**Data excerpts:**
--------------------------------

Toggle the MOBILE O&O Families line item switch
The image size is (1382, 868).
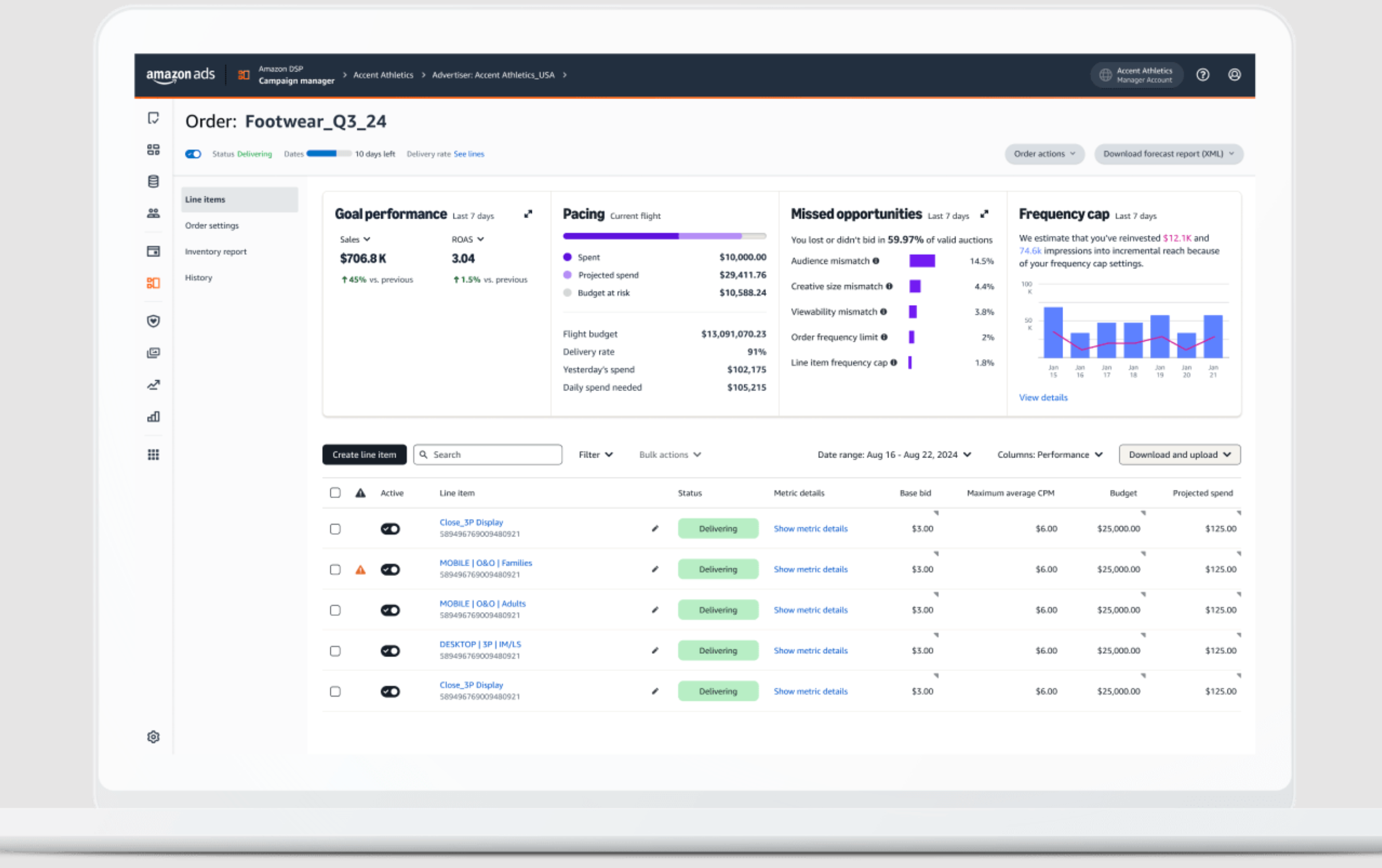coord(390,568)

--------------------------------

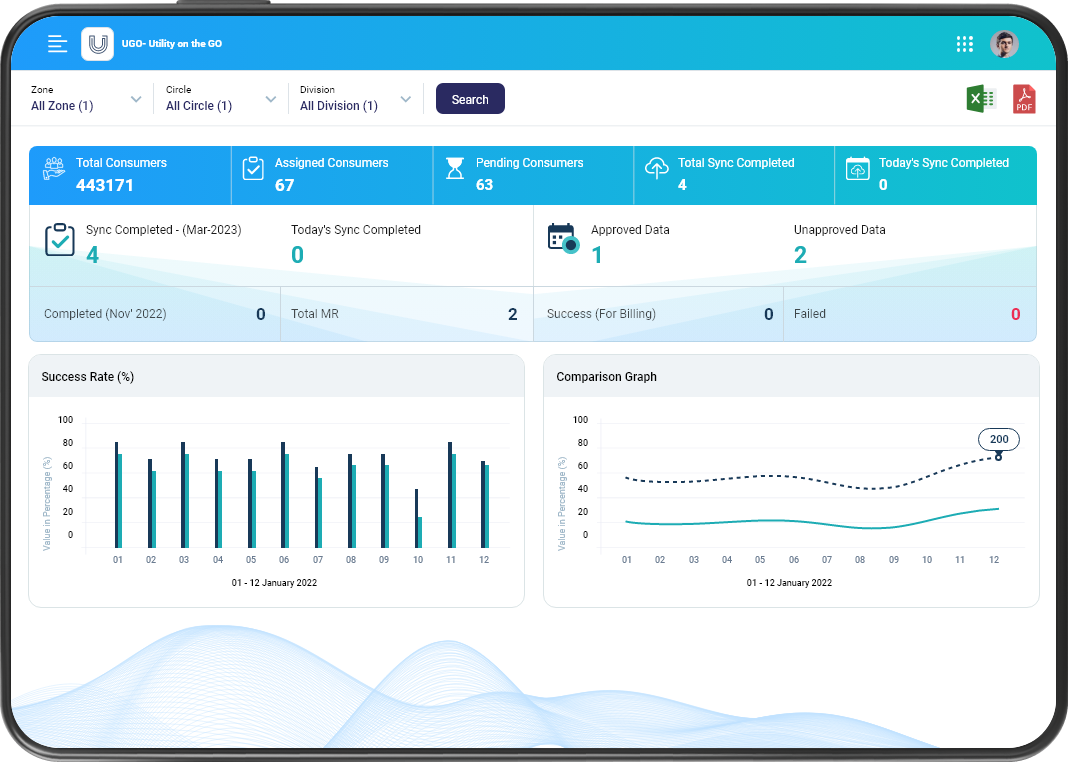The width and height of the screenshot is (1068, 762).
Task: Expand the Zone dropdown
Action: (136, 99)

--------------------------------

**What you will do:** Lay out the lines from the one with "The width and" through the one with "Action: (136, 99)" as a numbered list, omitting blank lines and leaving the pictures out of the answer.

**Answer for this exercise:**
1. The width and height of the screenshot is (1068, 762).
2. Task: Expand the Zone dropdown
3. Action: (136, 99)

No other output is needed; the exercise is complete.